→ **Supplied material**

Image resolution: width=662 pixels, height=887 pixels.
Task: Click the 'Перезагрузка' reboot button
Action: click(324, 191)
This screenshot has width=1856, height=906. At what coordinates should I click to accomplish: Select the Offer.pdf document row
==
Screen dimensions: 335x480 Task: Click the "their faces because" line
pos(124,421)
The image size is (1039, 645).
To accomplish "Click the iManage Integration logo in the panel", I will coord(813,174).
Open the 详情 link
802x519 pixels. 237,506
...
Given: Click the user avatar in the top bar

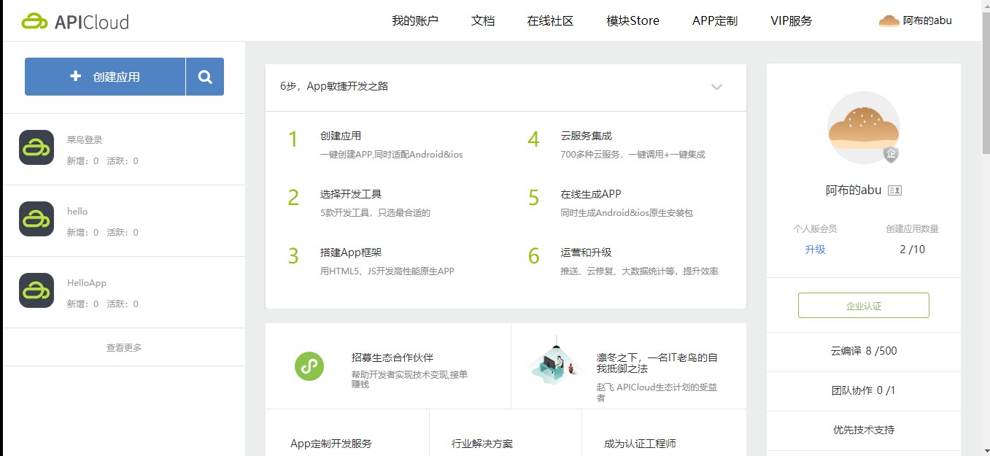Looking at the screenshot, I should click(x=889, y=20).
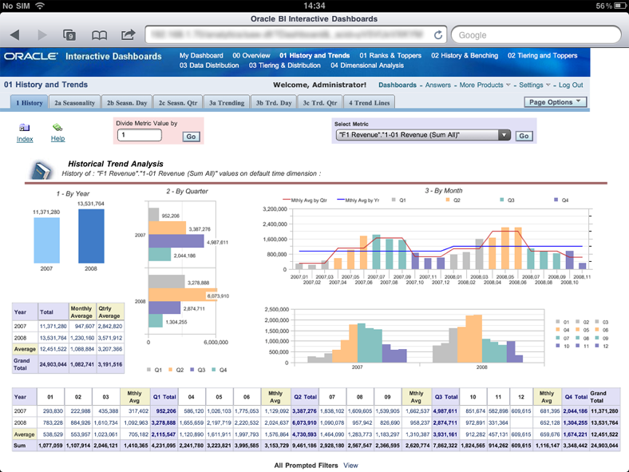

→ **Assignment**
In the records above, how many lines hold the string "accomplish"? Respond with that number only.

→ **Solution below**
2